In May 2010, the Internet Committee for Assigned Names and Numbers (ICANN) permitted the first non-ASCII Internationalized Top-Level Domains to be made available.
An Internationalized Domain Name (IDN) is a domain name that includes characters from outside the ASCII character set. IDNs are specified in RFC 3490, and may contain any character from the Unicode character repertoire, meaning that domain names may now contain any writing symbol in use by human-beings anywhere on the planet.
There are lots of interesting things and potential issues to note about IDNs.
They open up a whole new frontiers for cybersquatters and phishers, by opening up the possibility of Homograph Attacks, where the user is intentionally misguided by the visual similarity of character glyphs from different character sets. For example, is this character β a greek lower case beta or a german eszett?
Will companies like Société Générale find themselves held hostage by cybersquatters who have registered the accented version of their brand name before they even realise that it was possible to register it? In the case of the SocGen, the answer is no.
Doubtless, various solutions will be adopted to solve these problems, as national registrars from around the world deal with how these problems relate specifically to the characters in use in their country. For example, the Russian national registrar Coordination Centre for RU TLD only permits Cyrillic characters to be used in the new .рф top-level domain.
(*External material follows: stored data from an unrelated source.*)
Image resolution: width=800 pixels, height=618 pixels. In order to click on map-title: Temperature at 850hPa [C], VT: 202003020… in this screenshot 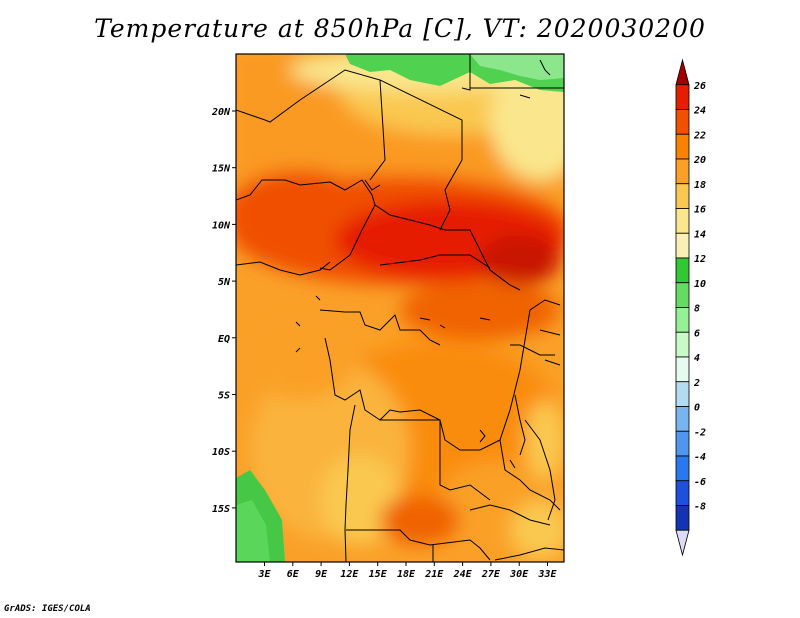, I will do `click(400, 28)`.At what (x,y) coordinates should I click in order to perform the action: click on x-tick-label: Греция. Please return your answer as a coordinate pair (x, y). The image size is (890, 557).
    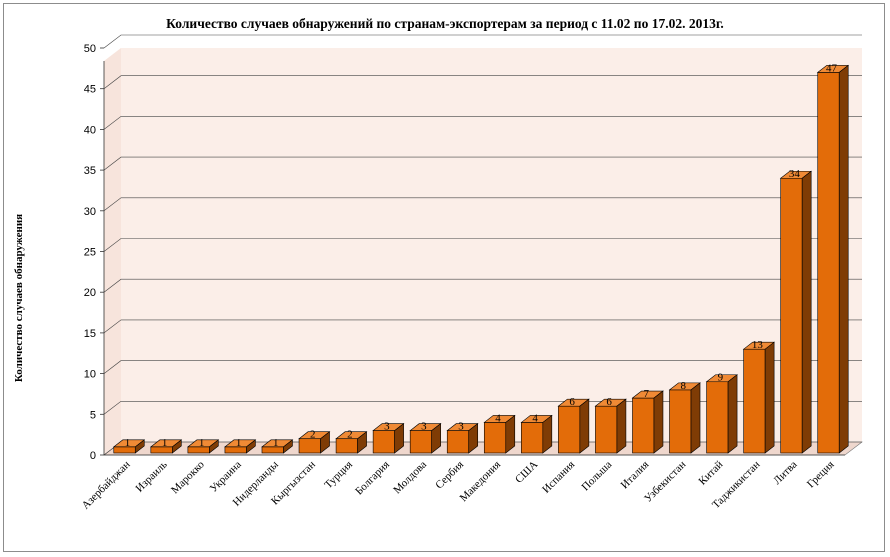
    Looking at the image, I should click on (821, 475).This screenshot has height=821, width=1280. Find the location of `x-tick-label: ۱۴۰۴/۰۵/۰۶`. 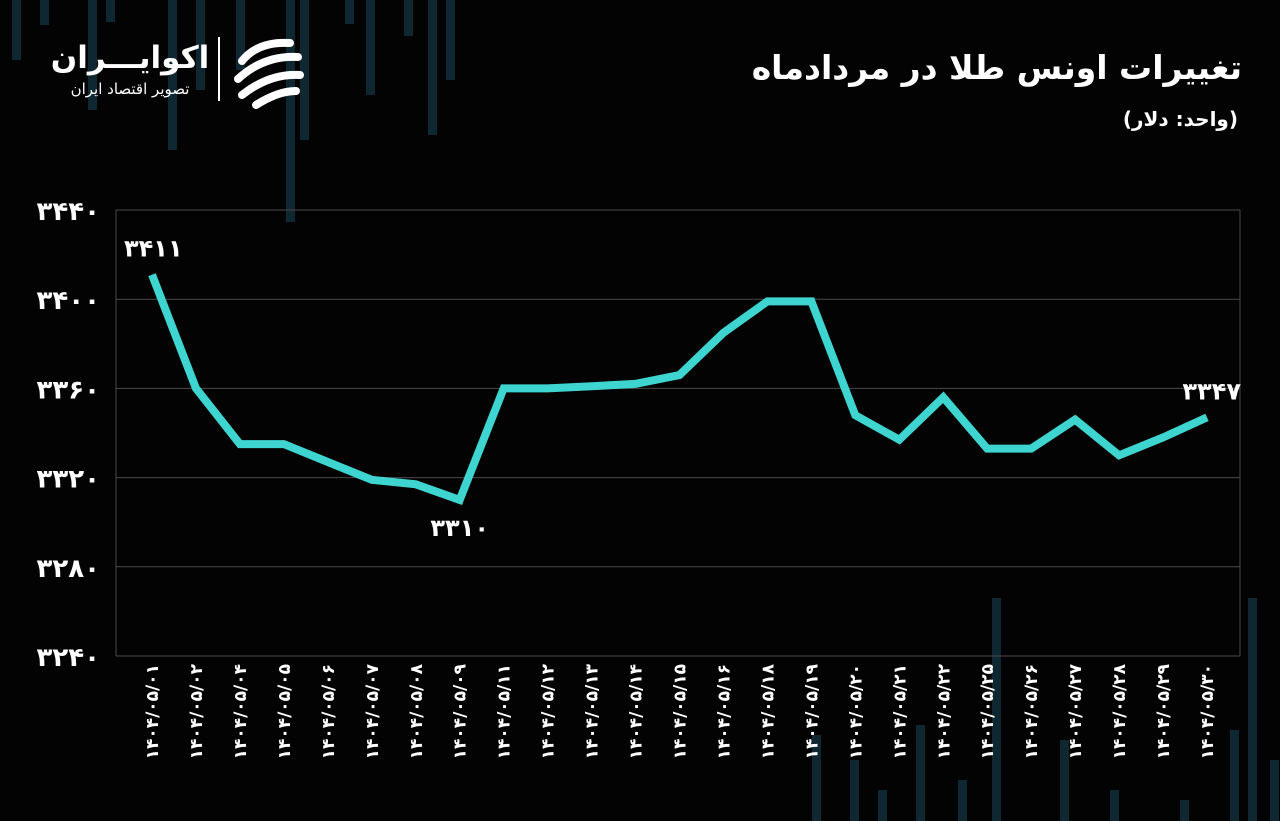

x-tick-label: ۱۴۰۴/۰۵/۰۶ is located at coordinates (329, 712).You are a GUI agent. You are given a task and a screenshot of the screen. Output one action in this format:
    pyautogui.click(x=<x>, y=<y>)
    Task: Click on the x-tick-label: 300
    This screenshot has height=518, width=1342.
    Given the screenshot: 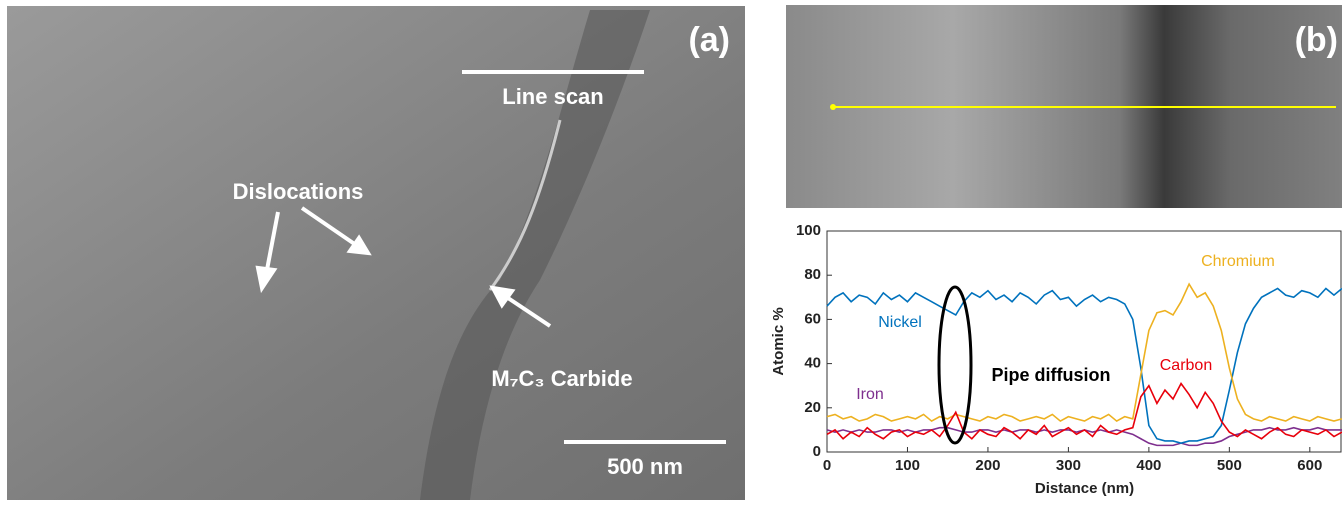 What is the action you would take?
    pyautogui.click(x=1068, y=466)
    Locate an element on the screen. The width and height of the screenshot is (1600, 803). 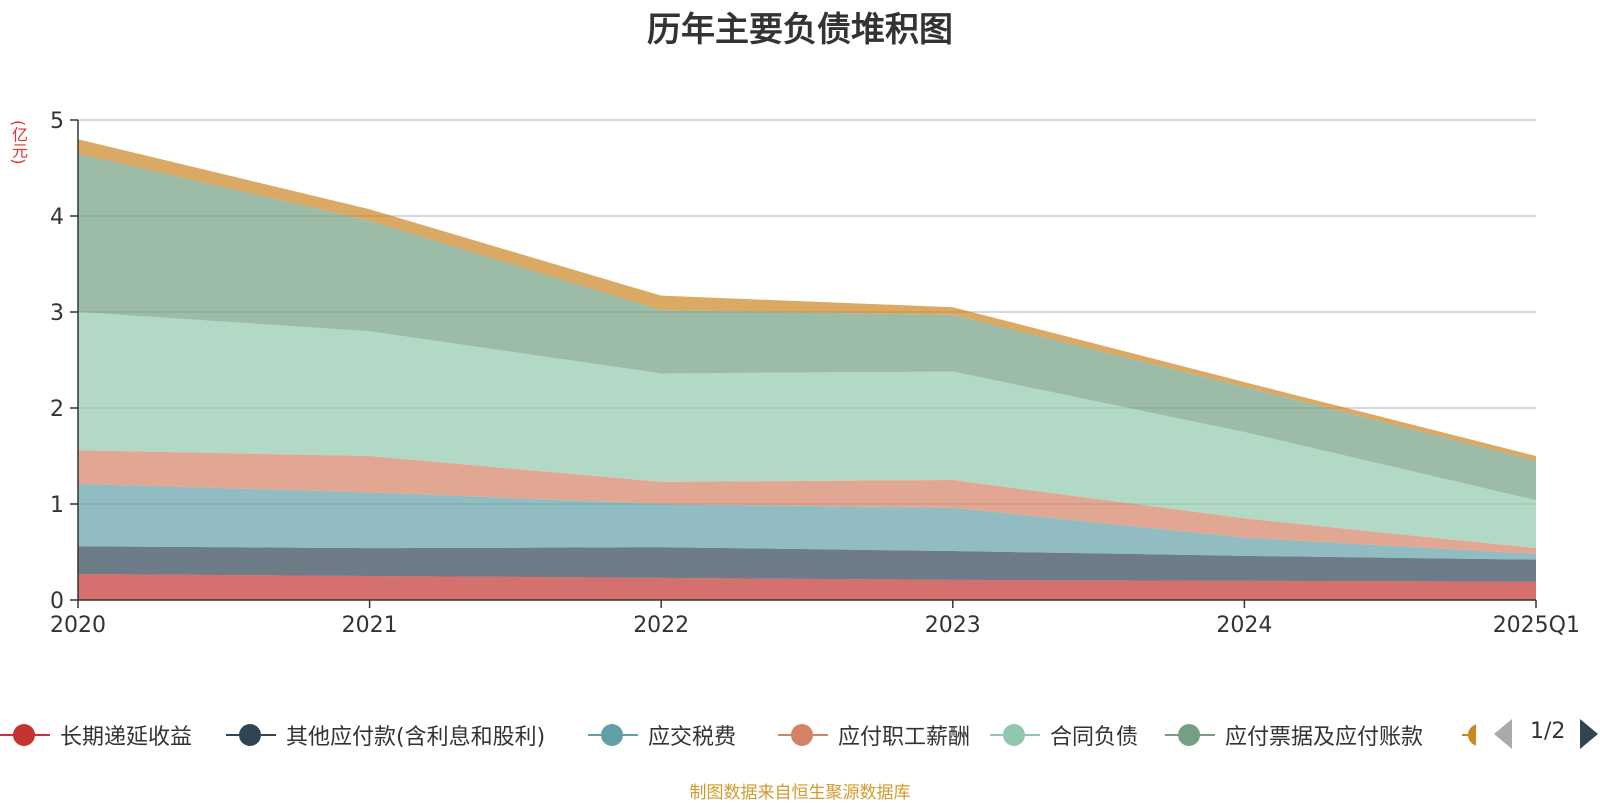
y-tick-label: 4 is located at coordinates (57, 218).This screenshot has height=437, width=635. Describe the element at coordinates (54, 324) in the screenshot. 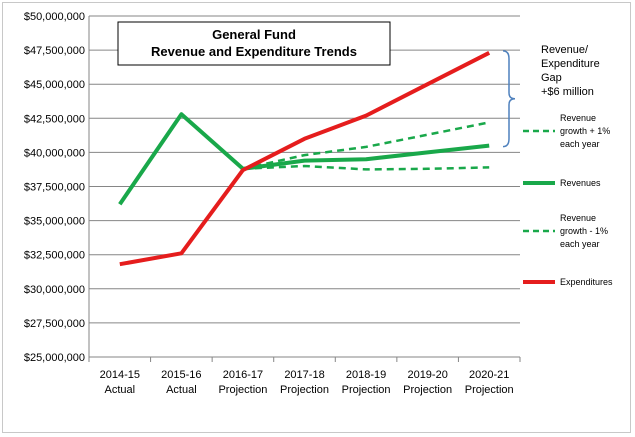

I see `y-tick-label: $27,500,000` at that location.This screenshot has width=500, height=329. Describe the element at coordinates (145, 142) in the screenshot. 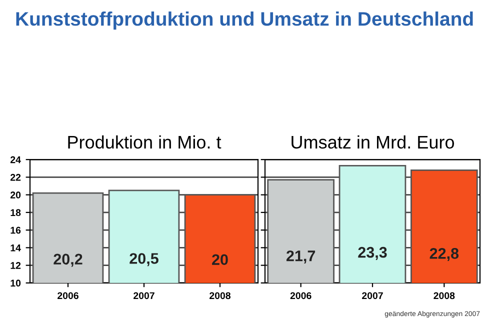

I see `chart-title: Produktion in Mio. t` at that location.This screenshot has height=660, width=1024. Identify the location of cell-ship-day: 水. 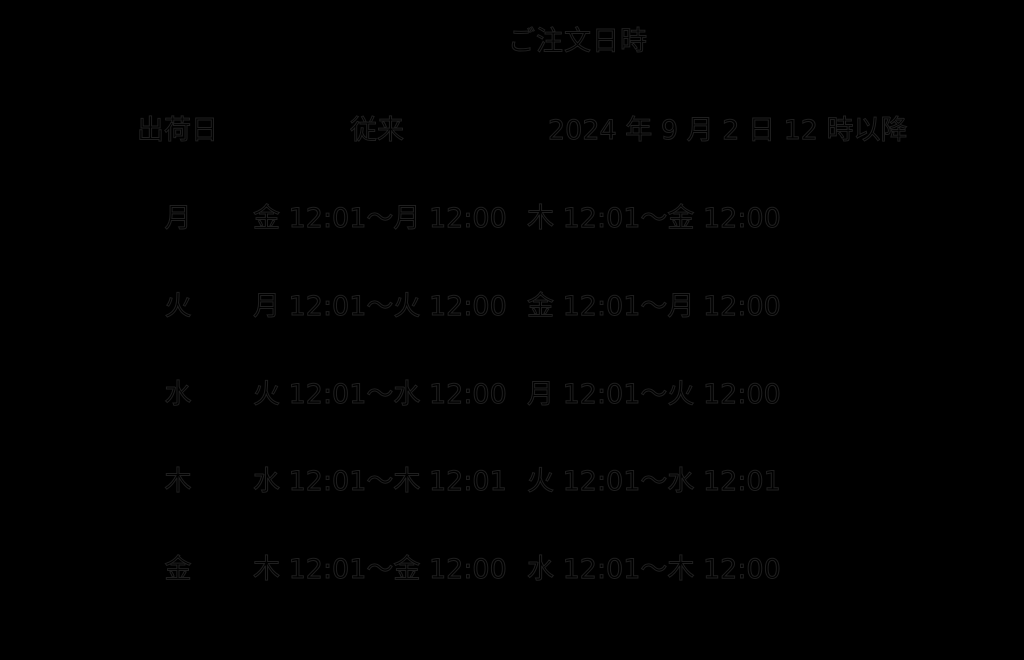
(178, 394).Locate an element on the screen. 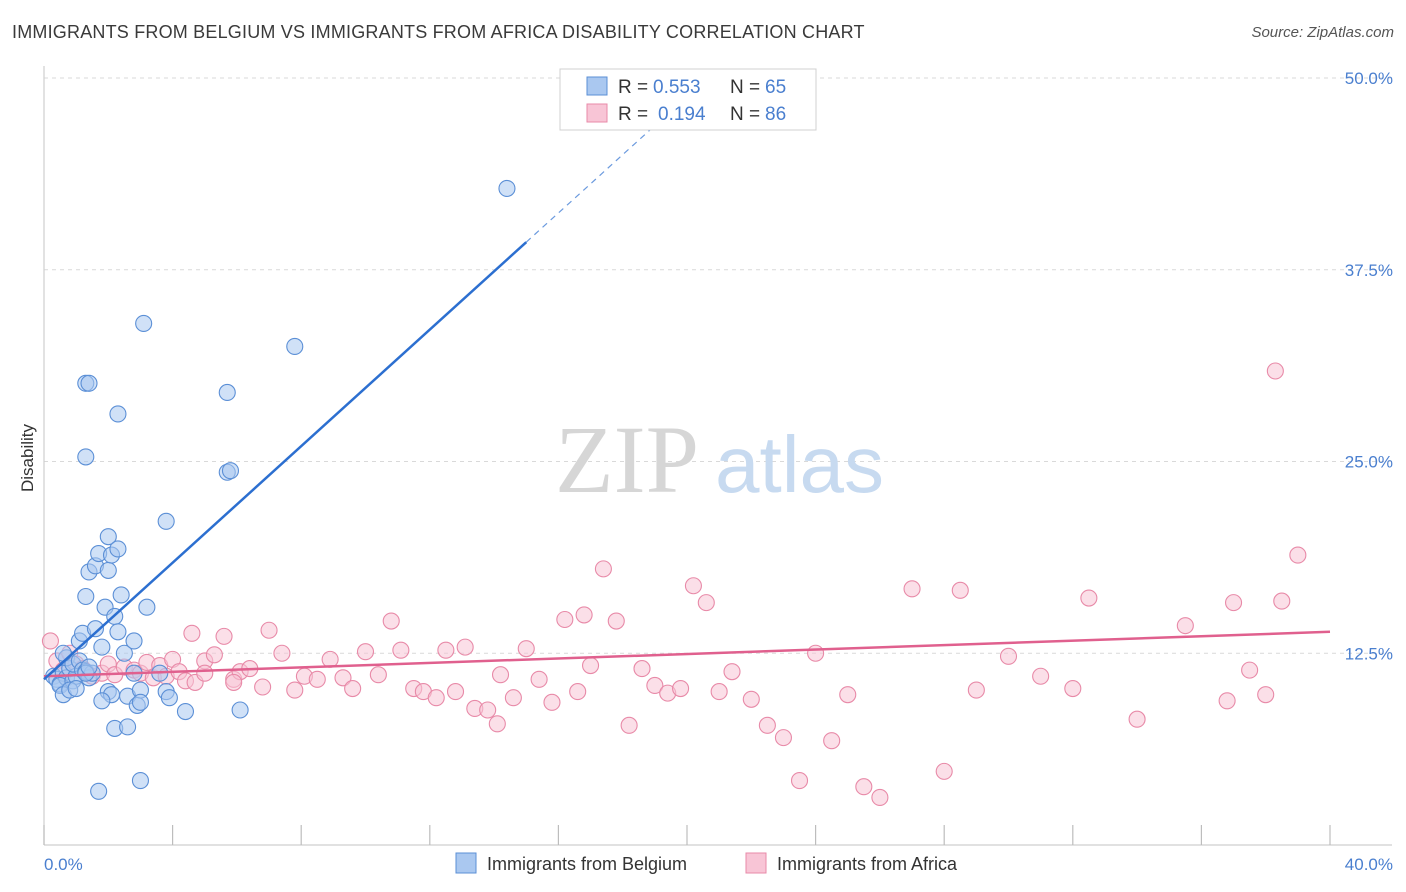  legend-r-label-belgium: R = is located at coordinates (633, 88).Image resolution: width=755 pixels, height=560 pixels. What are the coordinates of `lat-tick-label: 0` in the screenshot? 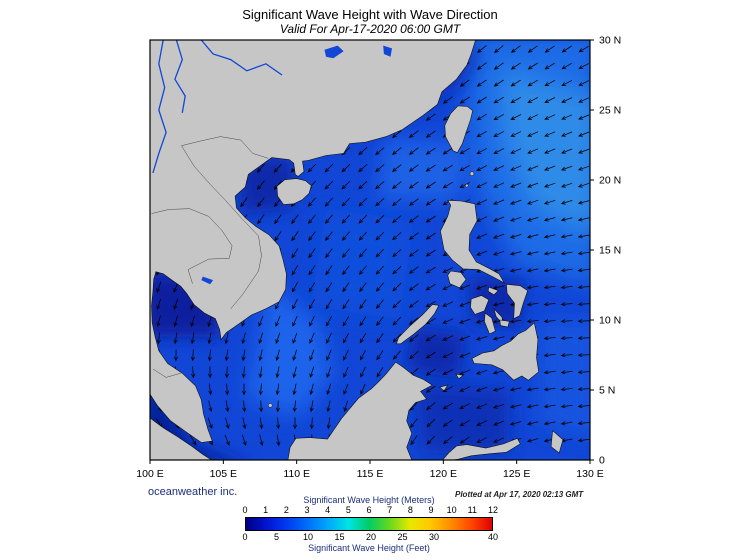 It's located at (602, 461).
Unfortunately, jython idna encoding is currently broken, due to shortcomings in the unicodedata module and lack of stringprep support.
But IDNs are now supported when you run jython on a Java 6 JVM, since that version of the JVM has built-in IDN support: I checked in the changes at revision 7198.
There is also a workaround for java 5, where you can use GNU LibIDN to convert domain and host names to punycode before passing them to domain names that expect to receive ASCII parameters. This workaround is documented on the jython socket wiki.